Some of the best applications of Jewish wisdom are not necessarily found in our own community but rather in the broader secular community —from Jeffrey Sachs’ work on poverty to Eli Broad’s support of charities and the arts. A great example from the tri-state area is Andy Ackerman, who has made a major impact as executive director of the Children’s Museum in Manhattan (www.cmom.org). He was honored this week for his 20 years of service by the museum and Mayor Michael Bloomberg. We spoke with Ackerman about how he applies Jewish wisdom through his work.
Commitment to Community
It is all about giving time, money and expertise to provide assistance to people and to projects where my expertise has been important. After reading about the need for a Holocaust center in Rockland County in the 1980s, I volunteered to help develop professional museum practices. My family has worked at the same soup kitchen for almost 20 years, serving meals to those in need in our town. We have chosen our careers to help children and families, which are at the core of transmitting human values. Our commitment is deeply rooted in Jewish tradition and values about education and caring for the disadvantaged. In essence, it is part of the commandment of tikkun olam, even if we can only heal a small part of the world.
Childhood Obesity Initiative
In helping to fight the rise of childhood obesity, the Children’s Museum has launched a national project to develop activities and materials to help families change their diet and exercise regimen.
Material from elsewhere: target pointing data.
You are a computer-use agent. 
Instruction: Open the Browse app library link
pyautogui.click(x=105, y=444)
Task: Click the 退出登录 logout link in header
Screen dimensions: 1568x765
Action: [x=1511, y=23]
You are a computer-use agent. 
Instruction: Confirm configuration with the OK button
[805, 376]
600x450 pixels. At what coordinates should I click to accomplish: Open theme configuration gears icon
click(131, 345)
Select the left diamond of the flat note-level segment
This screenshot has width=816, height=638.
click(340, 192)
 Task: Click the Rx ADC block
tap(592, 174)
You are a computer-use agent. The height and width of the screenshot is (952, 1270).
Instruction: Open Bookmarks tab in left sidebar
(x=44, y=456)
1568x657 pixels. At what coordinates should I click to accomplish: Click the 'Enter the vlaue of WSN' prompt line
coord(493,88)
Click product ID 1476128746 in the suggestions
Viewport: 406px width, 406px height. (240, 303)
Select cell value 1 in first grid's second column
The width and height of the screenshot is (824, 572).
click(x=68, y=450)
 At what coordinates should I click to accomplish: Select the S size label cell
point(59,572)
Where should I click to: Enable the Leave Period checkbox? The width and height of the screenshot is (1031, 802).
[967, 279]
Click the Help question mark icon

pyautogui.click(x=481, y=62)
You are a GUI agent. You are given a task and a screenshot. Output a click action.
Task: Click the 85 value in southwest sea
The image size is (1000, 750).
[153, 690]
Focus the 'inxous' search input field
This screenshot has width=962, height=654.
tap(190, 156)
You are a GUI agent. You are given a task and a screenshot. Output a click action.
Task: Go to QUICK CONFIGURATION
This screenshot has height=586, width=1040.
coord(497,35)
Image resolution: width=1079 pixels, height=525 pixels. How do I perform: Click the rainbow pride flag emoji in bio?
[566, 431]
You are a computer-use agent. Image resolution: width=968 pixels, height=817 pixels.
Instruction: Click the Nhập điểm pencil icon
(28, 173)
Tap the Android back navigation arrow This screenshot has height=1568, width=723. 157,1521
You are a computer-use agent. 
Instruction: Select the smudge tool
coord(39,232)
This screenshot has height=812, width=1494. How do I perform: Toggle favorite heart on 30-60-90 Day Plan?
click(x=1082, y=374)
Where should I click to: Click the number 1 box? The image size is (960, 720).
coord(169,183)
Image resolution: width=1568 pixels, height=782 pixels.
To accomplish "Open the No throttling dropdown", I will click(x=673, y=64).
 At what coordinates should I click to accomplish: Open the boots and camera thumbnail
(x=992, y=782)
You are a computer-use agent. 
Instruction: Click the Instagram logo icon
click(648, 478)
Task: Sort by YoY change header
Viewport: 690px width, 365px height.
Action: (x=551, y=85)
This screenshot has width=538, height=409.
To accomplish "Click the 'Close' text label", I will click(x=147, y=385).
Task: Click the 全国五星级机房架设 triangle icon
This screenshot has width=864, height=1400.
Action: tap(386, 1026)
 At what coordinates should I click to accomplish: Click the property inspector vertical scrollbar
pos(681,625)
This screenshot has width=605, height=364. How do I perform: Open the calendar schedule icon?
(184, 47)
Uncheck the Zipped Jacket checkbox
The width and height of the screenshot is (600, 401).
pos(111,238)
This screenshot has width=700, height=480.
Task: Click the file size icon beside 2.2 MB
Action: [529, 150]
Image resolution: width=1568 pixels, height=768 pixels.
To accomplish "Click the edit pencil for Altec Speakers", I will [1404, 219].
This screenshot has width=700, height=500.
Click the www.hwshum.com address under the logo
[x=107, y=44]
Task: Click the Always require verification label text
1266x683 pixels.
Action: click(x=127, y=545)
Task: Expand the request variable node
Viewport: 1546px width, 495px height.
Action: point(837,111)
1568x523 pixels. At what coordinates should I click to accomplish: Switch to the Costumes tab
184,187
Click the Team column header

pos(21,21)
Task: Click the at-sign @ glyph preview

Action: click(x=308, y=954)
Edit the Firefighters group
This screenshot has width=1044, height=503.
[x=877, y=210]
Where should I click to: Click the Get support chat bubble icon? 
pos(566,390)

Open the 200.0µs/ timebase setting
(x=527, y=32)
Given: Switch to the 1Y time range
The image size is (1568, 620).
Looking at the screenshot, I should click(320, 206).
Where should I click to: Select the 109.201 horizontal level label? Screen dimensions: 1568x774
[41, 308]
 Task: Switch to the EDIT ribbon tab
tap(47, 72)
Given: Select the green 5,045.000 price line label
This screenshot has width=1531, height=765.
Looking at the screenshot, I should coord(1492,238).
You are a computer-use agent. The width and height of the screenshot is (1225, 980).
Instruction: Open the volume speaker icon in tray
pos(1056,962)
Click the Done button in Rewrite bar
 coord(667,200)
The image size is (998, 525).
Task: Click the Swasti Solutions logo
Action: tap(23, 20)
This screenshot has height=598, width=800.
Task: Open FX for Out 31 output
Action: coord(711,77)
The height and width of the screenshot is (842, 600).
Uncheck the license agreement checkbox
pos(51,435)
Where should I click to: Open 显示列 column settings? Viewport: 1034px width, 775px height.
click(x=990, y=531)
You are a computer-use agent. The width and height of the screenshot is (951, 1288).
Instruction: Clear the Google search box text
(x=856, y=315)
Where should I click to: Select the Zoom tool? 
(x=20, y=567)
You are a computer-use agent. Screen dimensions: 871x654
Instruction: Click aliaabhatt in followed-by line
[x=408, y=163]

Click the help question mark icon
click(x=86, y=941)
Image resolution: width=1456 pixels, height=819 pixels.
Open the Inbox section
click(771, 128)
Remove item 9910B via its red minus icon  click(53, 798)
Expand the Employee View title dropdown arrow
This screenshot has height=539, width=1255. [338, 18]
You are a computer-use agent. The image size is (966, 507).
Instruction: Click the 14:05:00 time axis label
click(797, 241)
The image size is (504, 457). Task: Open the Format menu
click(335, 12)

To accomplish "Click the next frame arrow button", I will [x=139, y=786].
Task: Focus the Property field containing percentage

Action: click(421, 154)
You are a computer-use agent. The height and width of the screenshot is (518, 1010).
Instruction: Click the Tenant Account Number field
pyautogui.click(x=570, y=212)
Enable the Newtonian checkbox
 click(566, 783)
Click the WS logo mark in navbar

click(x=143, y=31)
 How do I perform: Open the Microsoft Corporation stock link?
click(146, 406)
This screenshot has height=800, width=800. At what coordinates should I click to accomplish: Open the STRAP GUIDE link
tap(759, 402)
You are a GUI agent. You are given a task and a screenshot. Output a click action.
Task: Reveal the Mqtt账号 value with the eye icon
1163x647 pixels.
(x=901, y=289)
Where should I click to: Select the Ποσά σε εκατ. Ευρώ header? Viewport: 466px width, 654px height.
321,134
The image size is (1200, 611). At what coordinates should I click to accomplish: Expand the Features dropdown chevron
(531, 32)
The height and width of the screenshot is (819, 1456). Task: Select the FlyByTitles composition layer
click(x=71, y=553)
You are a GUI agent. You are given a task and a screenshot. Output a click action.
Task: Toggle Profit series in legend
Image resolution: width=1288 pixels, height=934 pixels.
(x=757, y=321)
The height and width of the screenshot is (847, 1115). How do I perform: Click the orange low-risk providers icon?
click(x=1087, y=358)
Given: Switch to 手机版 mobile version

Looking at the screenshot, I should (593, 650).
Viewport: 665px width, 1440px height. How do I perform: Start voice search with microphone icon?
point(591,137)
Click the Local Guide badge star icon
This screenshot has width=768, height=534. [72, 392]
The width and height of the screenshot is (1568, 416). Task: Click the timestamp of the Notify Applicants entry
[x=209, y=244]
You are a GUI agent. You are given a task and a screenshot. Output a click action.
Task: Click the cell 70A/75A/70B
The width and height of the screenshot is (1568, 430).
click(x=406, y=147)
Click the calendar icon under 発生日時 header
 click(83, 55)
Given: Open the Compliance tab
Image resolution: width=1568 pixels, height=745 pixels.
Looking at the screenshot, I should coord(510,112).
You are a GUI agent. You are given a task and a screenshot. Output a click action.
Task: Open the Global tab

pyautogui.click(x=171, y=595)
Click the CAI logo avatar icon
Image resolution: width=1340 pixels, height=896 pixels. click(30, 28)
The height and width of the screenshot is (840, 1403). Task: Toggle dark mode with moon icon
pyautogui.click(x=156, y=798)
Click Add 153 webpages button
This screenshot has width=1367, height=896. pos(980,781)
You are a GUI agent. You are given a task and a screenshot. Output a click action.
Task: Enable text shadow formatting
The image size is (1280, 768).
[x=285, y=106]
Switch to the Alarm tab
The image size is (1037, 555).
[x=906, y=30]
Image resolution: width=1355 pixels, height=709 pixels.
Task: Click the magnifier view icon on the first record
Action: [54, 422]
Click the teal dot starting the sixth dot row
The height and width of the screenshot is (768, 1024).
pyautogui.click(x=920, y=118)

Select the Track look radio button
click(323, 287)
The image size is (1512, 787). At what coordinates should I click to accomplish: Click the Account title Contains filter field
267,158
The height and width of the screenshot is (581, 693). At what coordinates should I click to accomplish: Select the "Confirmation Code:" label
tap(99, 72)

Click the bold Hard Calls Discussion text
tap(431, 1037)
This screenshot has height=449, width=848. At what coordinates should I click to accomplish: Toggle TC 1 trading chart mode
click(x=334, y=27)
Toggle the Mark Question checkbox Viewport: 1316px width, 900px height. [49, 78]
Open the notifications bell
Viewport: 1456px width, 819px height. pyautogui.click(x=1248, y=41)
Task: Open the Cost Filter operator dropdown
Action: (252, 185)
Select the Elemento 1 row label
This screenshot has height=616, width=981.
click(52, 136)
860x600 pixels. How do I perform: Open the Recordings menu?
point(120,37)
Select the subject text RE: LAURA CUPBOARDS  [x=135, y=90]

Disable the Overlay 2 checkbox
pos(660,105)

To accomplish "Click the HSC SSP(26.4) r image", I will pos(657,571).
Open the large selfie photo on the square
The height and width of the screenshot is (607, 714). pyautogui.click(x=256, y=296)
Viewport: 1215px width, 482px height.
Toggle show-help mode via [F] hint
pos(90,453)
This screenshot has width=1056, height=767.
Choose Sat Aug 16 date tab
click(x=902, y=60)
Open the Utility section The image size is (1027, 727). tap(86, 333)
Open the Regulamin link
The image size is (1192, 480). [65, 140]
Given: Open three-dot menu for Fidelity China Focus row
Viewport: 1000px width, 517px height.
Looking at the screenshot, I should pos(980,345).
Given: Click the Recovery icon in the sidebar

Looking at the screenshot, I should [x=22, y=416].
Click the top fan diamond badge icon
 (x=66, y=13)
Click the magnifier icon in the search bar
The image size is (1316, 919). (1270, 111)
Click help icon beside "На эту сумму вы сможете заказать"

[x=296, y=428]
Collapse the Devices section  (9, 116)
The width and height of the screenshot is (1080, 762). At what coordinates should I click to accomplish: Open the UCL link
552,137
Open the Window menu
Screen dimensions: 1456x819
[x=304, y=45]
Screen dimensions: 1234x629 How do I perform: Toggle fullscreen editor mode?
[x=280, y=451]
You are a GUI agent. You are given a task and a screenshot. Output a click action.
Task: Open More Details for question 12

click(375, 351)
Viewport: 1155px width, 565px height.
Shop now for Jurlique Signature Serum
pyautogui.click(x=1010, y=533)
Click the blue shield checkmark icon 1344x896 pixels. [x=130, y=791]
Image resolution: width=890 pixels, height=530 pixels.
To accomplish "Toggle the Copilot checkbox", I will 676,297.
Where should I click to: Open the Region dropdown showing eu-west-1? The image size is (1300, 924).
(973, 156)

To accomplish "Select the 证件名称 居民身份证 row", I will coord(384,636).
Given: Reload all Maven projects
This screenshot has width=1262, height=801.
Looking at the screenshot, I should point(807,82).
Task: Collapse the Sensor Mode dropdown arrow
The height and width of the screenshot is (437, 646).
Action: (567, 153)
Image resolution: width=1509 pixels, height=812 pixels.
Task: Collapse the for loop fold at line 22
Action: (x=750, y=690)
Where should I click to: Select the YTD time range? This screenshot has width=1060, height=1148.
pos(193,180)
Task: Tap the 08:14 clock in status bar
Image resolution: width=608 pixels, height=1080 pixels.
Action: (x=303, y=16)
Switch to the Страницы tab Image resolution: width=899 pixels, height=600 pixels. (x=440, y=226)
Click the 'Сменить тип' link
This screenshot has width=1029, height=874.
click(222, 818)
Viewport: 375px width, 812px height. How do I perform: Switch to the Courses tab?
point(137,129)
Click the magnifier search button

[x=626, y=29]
Rooted in the ancient Jewish tradition of caring for the poor, an updated version is not only to feed the poor but also to feed them healthfully.
Passover: Particular and Universal
So many secular groups and leaders (the Founding Fathers, Martin Luther King, Jr., etc.) have embraced the Passover narrative and draw on it for inspiration and an understanding of freedom. In Judaism it works on many levels and is a paradigm for family interaction and the transmission of knowledge from generation to generation. The seder is brilliantly structured interactively and it is the parent’s responsibility to encourage and teach the children to ask questions. Inquisitiveness is a core value of Jewish identity.
Advice to Jewish Community
After many decades of solid innovation, the Jewish community needs to connect resources to maximize the effectiveness of each effort and to combine efforts to avoid costly duplication.
“I have had the great privilege and honor of working with Andy for over 20 years during which time our relationship has grown from board chair and executive director to include friend, confidante and huge admirer. There are many things that make Andy so excellent at his job: at the very top of the list are his empathy, deep regard and respect for children and their families from all walks of life, and the firm belief that we live in a democratic society where the arts, education and health care should and must be equally available to everyone.”
Laurie M. Tisch is one of New York City’s major philanthropists, best known for her founding role in the Children’s Museum of Manhattan and The Center for Arts Education. Laurie’s foundation, Illumination Fund, supports organizations like the American Jewish World Service and JCC in Manhattan.
“One of Andy’s most potent and endearing qualities is his ability to listen and his desire to learn. To me, Andy is the walking embodiment of the Pirke Avot teaching: ‘Who is wise? He who learns from everyone.’ His insatiable curiosity keeps him young, vibrant, empathic and the perfect leader for the Children’s Museum. He understands and models that our children are often our greatest teachers. Creating places and spaces where others may ‘learn from everyone’ is Andy’s special gift.”
Lee Hendler is founder/director of Freedom’s Feast and program consultant to CMOM on Raising Citizens, a new year-round public civics initiative. Lee and her family foundation, Joseph & Harvey Meyerhoff Family Charitable Funds, support many Jewish initiatives and organizations.